─── Extract to read ───
[RFC,2/2] nefilter: nf_nat: split nat rewriting from do_chain logic

Message ID 20170629122856.28231-3-fw@strlen.de
State RFC
Delegated to: Pablo Neira
Headers show

Commit Message

Florian Westphal June 29, 2017, 12:28 p.m.
Currently the packet rewrite and instantiation of nat NULL bindings
happens from the protocol specific nat backend.

Problem is that this means invocation occurs either via ip(6)table_nat
or the nf_tables nat chain type.

This is a problem for two reasons:
1. Can't use iptables nat and nf_tables nat at the same time,
   as the first user adds a nat binding (we add a NULL binding
   if no nat rule matched so we can detect post-nat tuple collisions).
2. If you use e.g. nft_masq, snat, redir, etc. you need to register
an empty base chain so that the nat core does the reverse translation.

After this change, the nat core deals with null bindings and reverse
translation.  If both iptables and nftables nat exists, the first matching
one is used.

The rewrite/null addition hooks get added/removed once a net namespace
installs the first nat rule in either nftables or xtables nat tables.
───
## What is asked
A. Render this sentence from the commit message in Spanish: "Currently the packet rewrite and instantiation of nat NULL bindings happens from the protocol specific nat backend."
B. Pick up the commit message on splitting NAT rewriting from do_chain logic after its final sentence and keep writing it.
─── Information shown ───
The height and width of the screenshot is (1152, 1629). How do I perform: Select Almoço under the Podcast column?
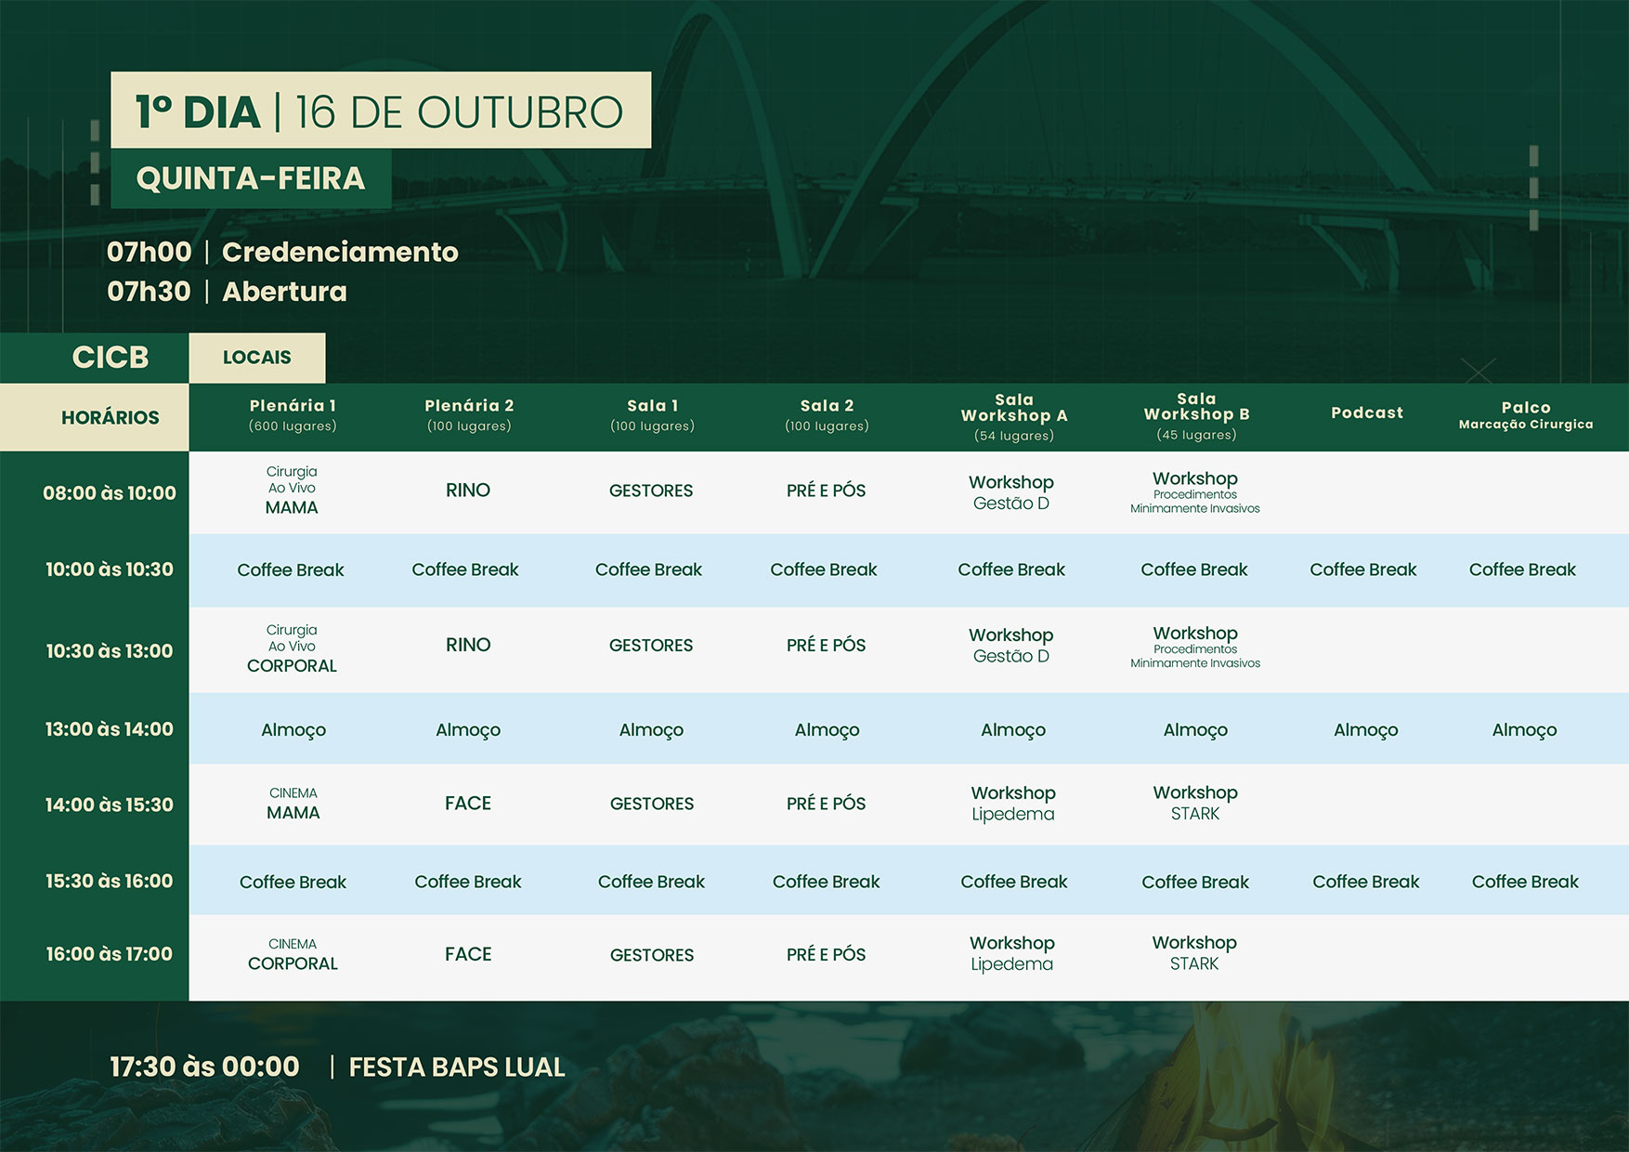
───
## Exercise responses
A. Actualmente, la reescritura de paquetes y la instanciación de los enlaces NULL de nat se realizan desde el backend de nat específico del protocolo.

B.
The downside of this change is that we need one more hook function in all
the ip stack hook points (except forward),

Signed-off-by: Florian Westphal <fw@strlen.de>
---
 net/ipv4/netfilter/nf_nat_l3proto_ipv4.c |  32 +-----
 net/ipv6/netfilter/nf_nat_l3proto_ipv6.c |  29 +-----
 net/netfilter/nf_nat_core.c              | 174 +++++++++++++++++++++++++++++++
 3 files changed, 179 insertions(+), 56 deletions(-)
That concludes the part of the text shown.